◆ EXERCISE DETAILS
Rewrite the listing with every occurrence of "GUI agent" replaced by "interface agent", leaving everything else unchanged.

## BEGIN MATERIAL FOR THIS EXERCISE

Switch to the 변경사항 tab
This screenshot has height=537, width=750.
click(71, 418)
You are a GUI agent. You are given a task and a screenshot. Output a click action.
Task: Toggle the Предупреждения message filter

## END MATERIAL FOR THIS EXERCISE

◆ EXERCISE OUTPUT
Switch to the 변경사항 tab
This screenshot has height=537, width=750.
click(71, 418)
You are a interface agent. You are given a task and a screenshot. Output a click action.
Task: Toggle the Предупреждения message filter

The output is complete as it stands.